Task requirements: Among the entries that follow, find the lines containing the string "Følg" and copy them.

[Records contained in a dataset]

◆ ◆ ◆ ◆

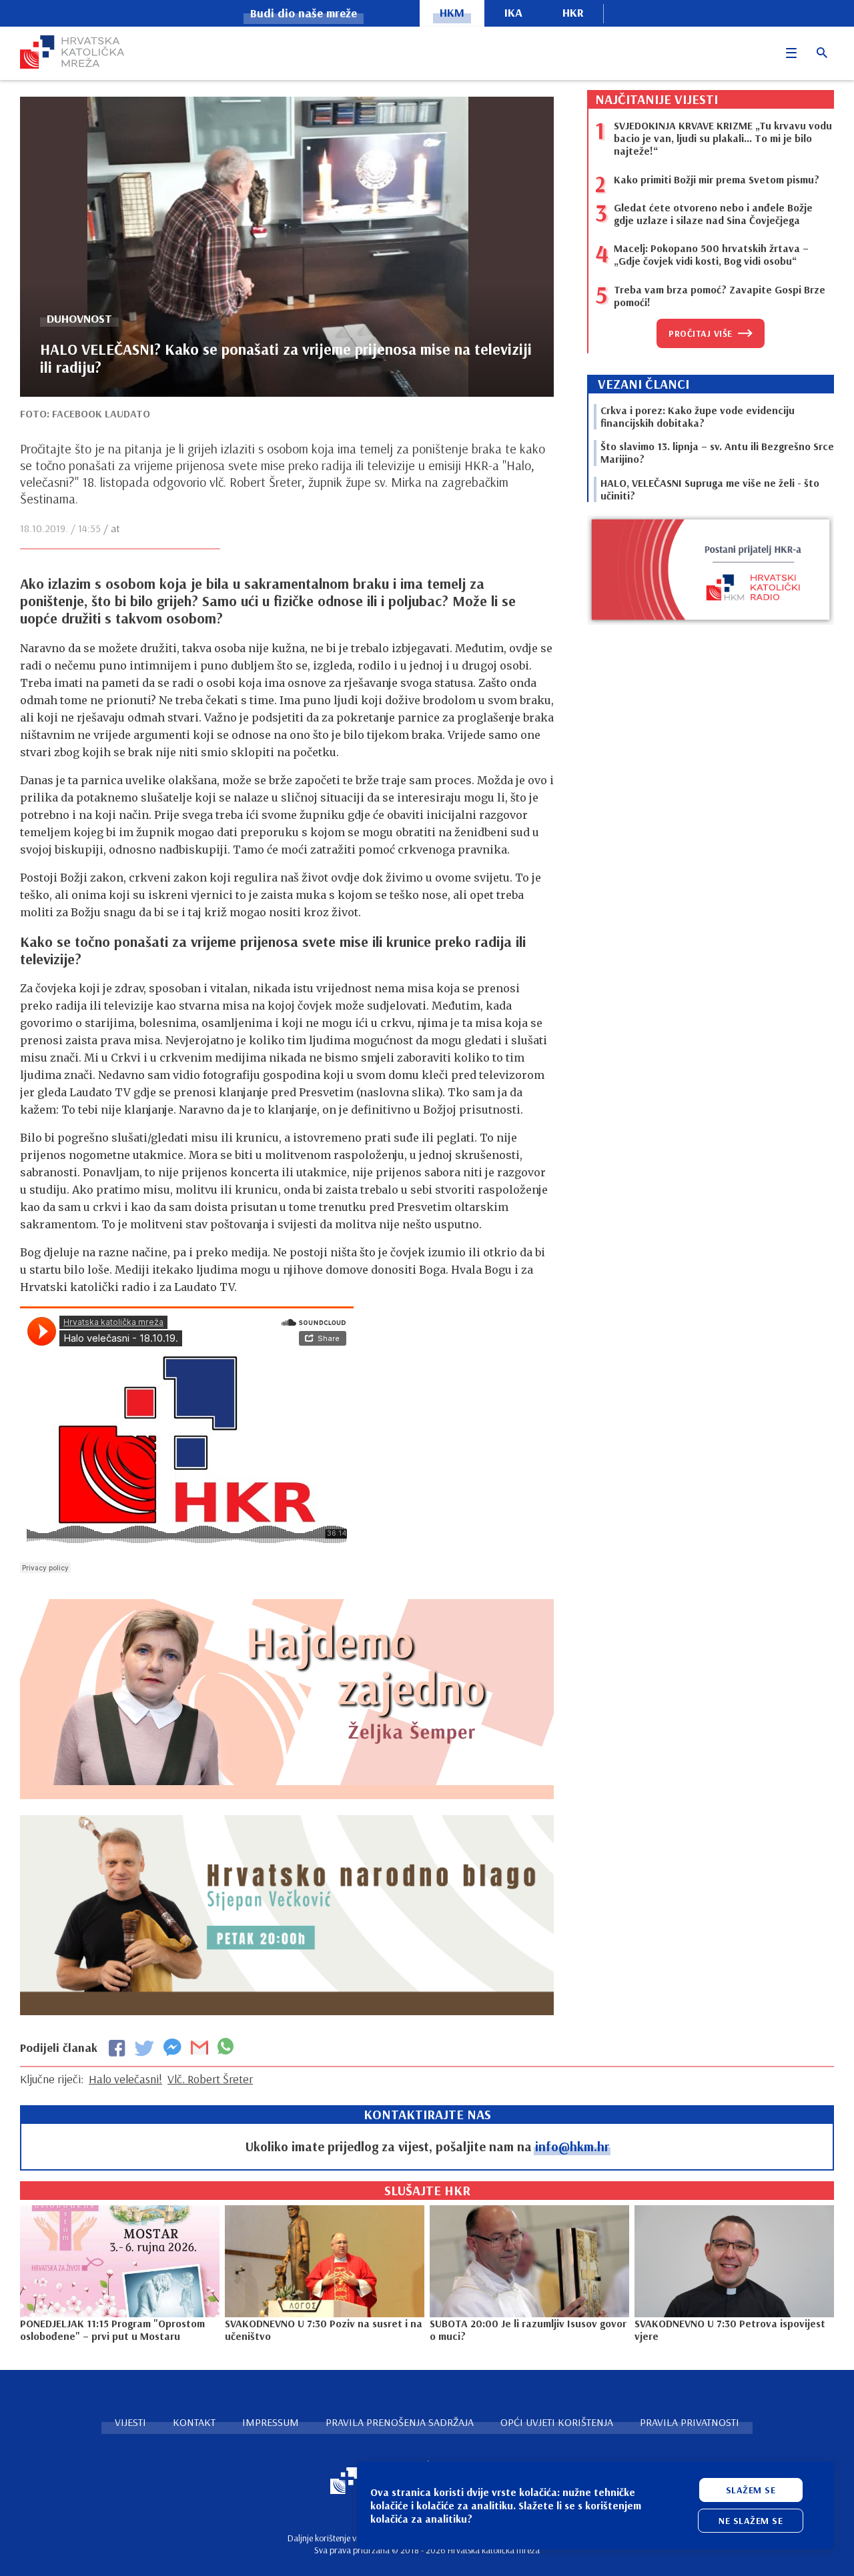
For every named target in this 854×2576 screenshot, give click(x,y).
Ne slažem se (751, 2521)
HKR (573, 12)
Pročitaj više (701, 333)
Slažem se (751, 2490)
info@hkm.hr (572, 2146)
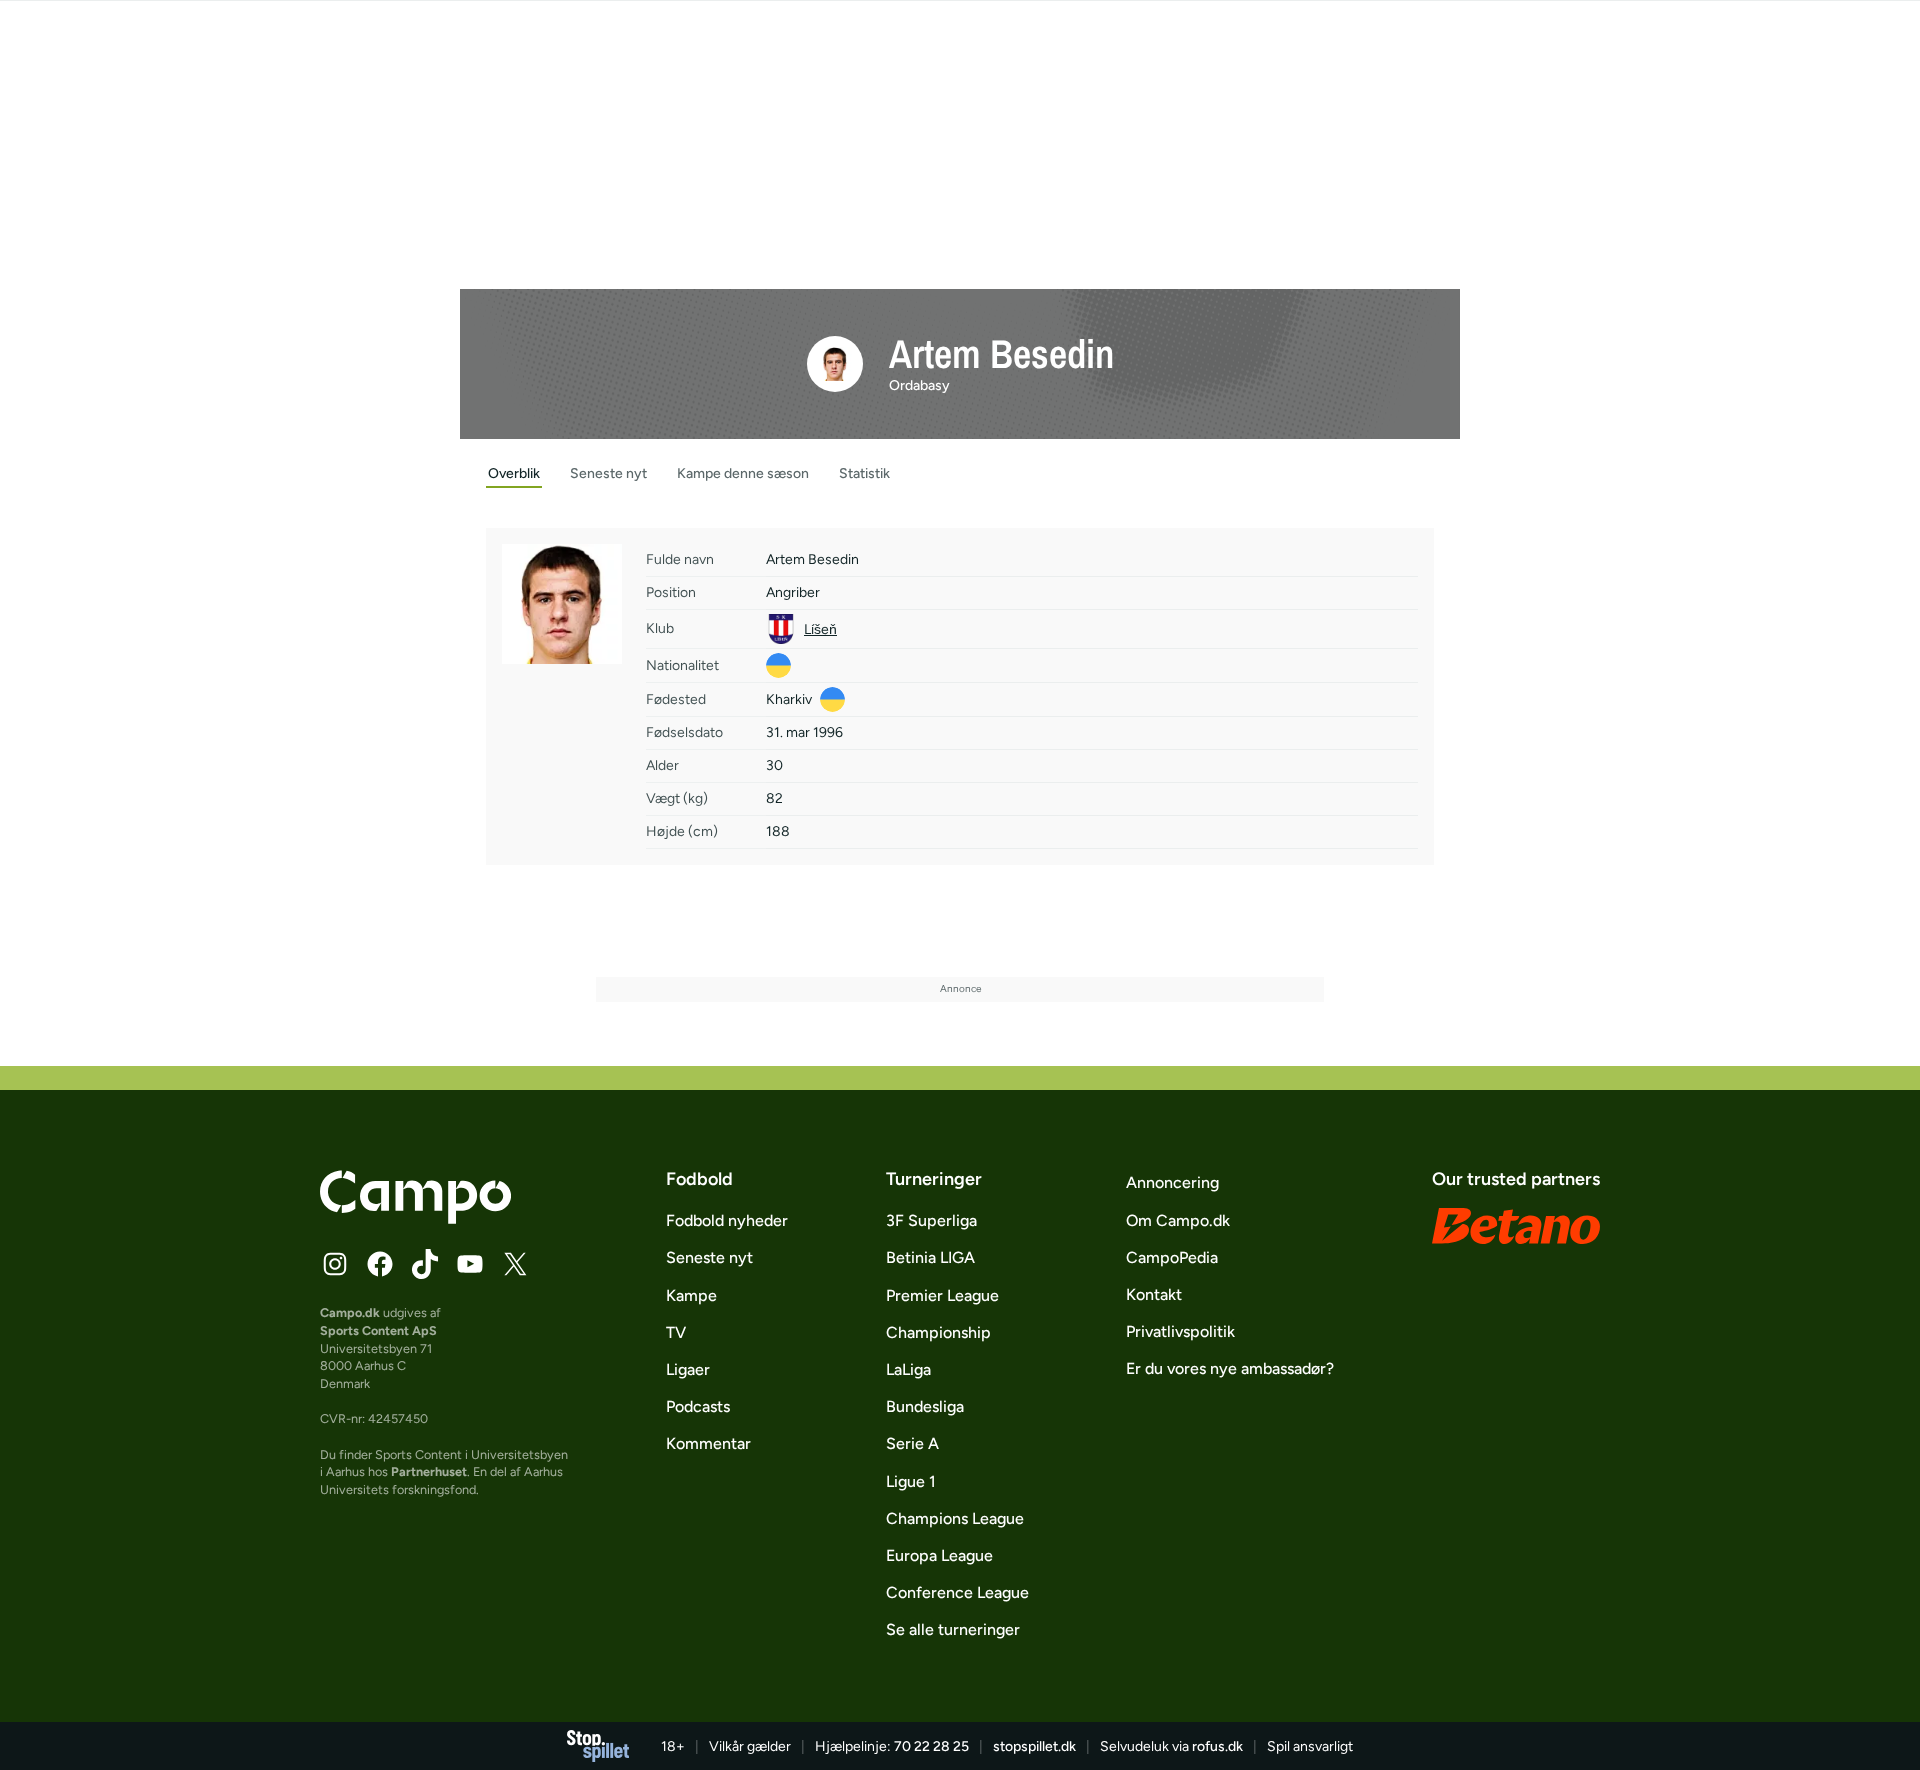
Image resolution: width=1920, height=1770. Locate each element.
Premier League (942, 1295)
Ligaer (688, 1369)
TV (676, 1332)
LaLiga (908, 1369)
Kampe (691, 1295)
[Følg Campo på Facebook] (380, 1264)
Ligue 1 (911, 1481)
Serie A (912, 1443)
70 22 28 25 (931, 1746)
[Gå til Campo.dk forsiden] (415, 1218)
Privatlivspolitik (1180, 1331)
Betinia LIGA (930, 1257)
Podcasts (698, 1406)
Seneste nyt (709, 1257)
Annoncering (1172, 1182)
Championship (938, 1332)
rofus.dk (1217, 1746)
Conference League (957, 1592)
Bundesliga (925, 1406)
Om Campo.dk (1178, 1220)
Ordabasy (919, 385)
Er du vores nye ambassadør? (1230, 1368)
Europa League (939, 1555)
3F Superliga (931, 1220)
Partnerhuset (429, 1471)
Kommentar (708, 1443)
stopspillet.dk (1034, 1746)
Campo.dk (350, 1312)
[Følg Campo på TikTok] (425, 1264)
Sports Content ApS (378, 1330)
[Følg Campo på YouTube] (470, 1264)
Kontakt (1154, 1294)
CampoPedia (1172, 1257)
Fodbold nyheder (727, 1220)
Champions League (955, 1518)
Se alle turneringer (953, 1629)
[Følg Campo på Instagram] (335, 1264)
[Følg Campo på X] (515, 1264)
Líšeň (820, 629)
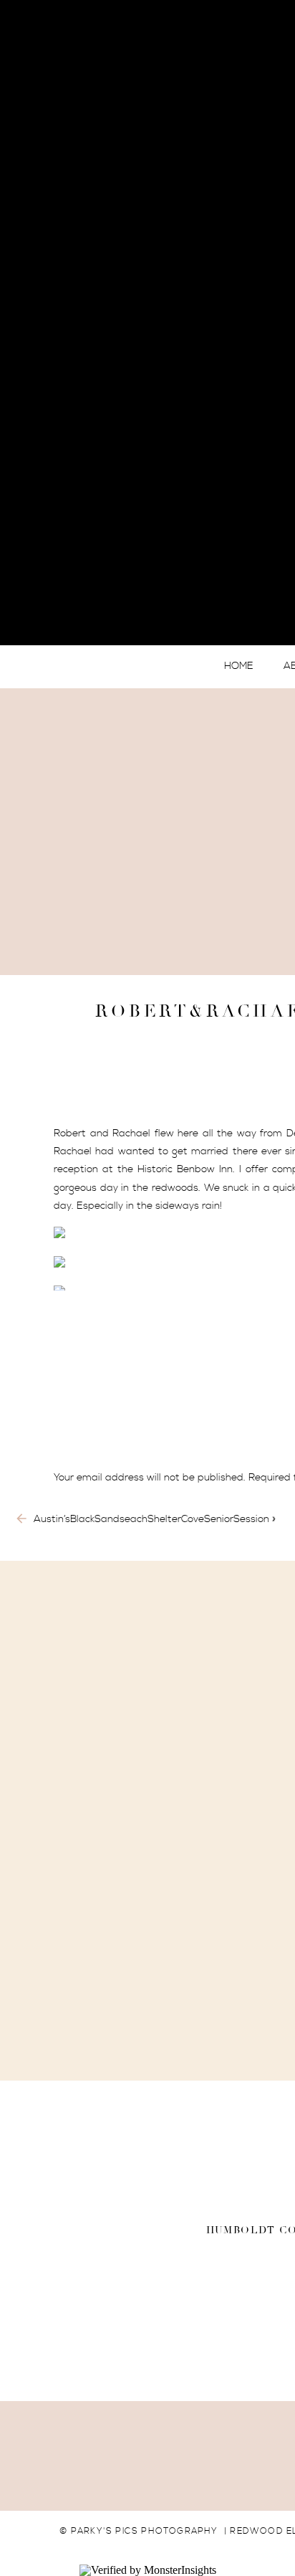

◆ ◆ ◆ ◆

Response area:
[Følg Campo på Facebook] (380, 1264)
[Følg Campo på TikTok] (425, 1264)
[Følg Campo på YouTube] (470, 1264)
[Følg Campo på Instagram] (335, 1264)
[Følg Campo på X] (515, 1264)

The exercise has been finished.